School of Management: l’Italia fa ancora fatica a capire l’Ict

Le tecnologie servono a cambiare il modo di fare impresa ma un problema di cultura ancora troppo conservativa fa sì che le aziende italiane risultino essere quelle che investono meno nell’Ict rispetto alla media europea. Con queste osservazioni Andrea …

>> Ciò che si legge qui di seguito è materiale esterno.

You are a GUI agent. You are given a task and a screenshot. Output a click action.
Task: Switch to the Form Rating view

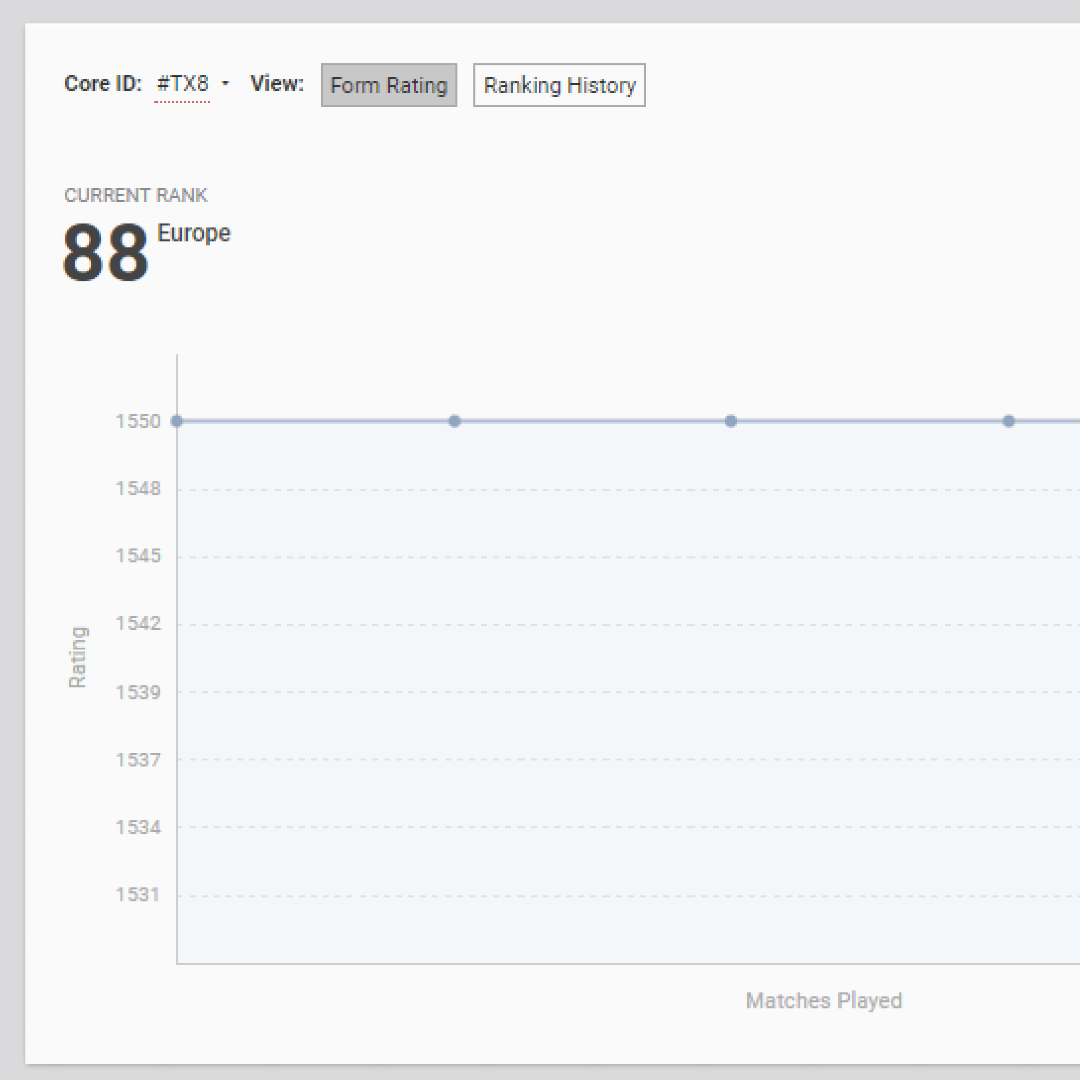(389, 86)
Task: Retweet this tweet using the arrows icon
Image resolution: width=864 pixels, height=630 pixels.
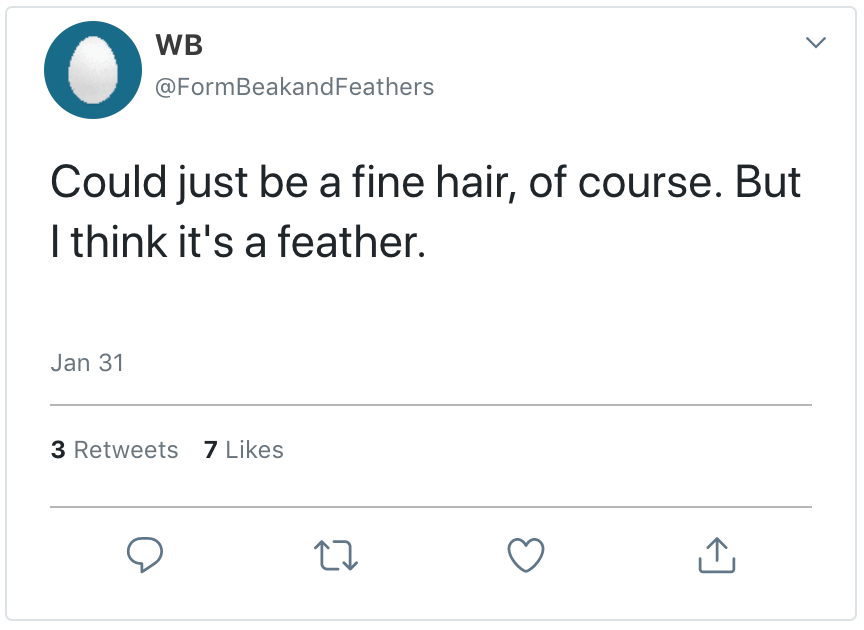Action: coord(336,555)
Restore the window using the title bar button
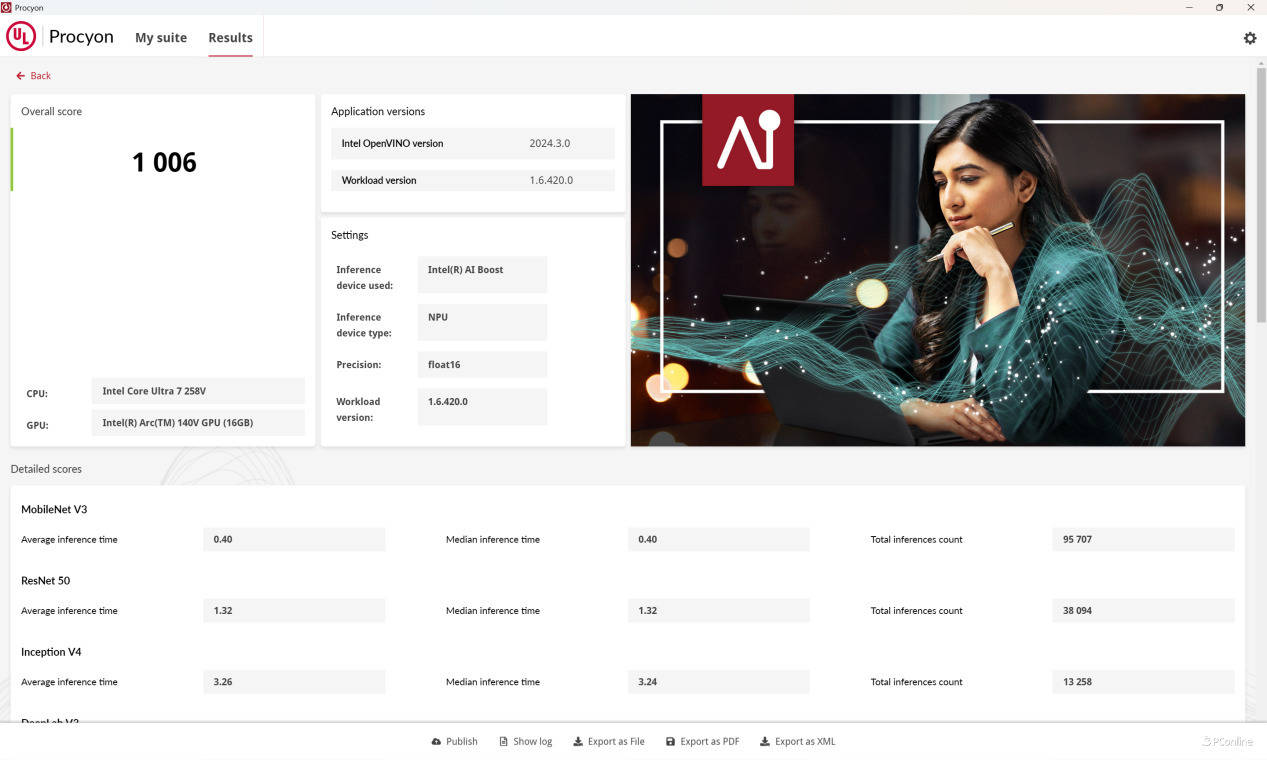Image resolution: width=1267 pixels, height=760 pixels. 1219,7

Le tecnologie servono a cambiare il modo di fare impresa ma un problema di cultura ancora troppo conservativa fa sì che le aziende italiane risultino essere quelle che investono meno nell’Ict rispetto alla media europea. Con queste osservazioni Andrea Rangone, coordinatore degli Osservatori Ict & Management della School of Management del Politecnico di Milano ha presentato il punto di vista dell’ateneo milanese sulla situazione imprenditoriale italiana alla 45esima edizione di Smau a Milano. Non solo i responsabili It ma anche i decision maker sono restii a investire nell’innovazione perché condizionati da più fattori esogeni: offerta Ict, informazione, formazione, politica e istituzioni. Fra le barriere Rangone ha citato la scarsa percezione della reale rilevanza dell’Ict per il business, a causa anche di un’incapacità a misurarne i reali benefici. La sensazione, quindi, è che ci sia un problema culturale sistemico e che non si riesca ad abbattere le barriere tra chi si occupa di It e chi di business. Le considerazioni sono confermate dall’indagine condotta dal Politecnico presso le aziende, che ha analizzato un campione di 700 Pmi e 100 grandi imprese (oltre il miliardo di euro di fatturato) per sondare qual è lo stato di adozione dell’Ict. Nel caso delle Pmi è risultato che il 50% fa parte della categoria definita “belle addormentate”, realtà che non sfruttano l’Ict come leva per sviluppare il business, un 30% è in “mezzo al guado”, mentre quelle “sul pezzo” sono il 20%. Nelle grandi imprese, confrontando l’atteggiamento verso l’Ict del vertice e quello dei Cio, è emersa una fotografia che delinea un 40% di realtà “best in class” seguite da un 35% che si trova in una “situazione transitoria”, mentre un 25% rimane “bloccato”. Un’altra indagine ha sondato l’opinione nei confronti dell’Ict di 600 direttori di grandi imprese con funzioni non tecnologiche. Il risultato è stato abbastanza positivo in quanto sono per la maggior parte (2/3) concordi nel riconoscere che le tecnologie hanno giocato un ruolo importante negli ultimi tre anni e altrettanto prevedono accada per i prossimi tre. Il campione per circa 2/3 si è espresso in favore di budget Ict in crescita per il prossimo triennio, una vision decisamente più ottimista di quella espressa dai Cio.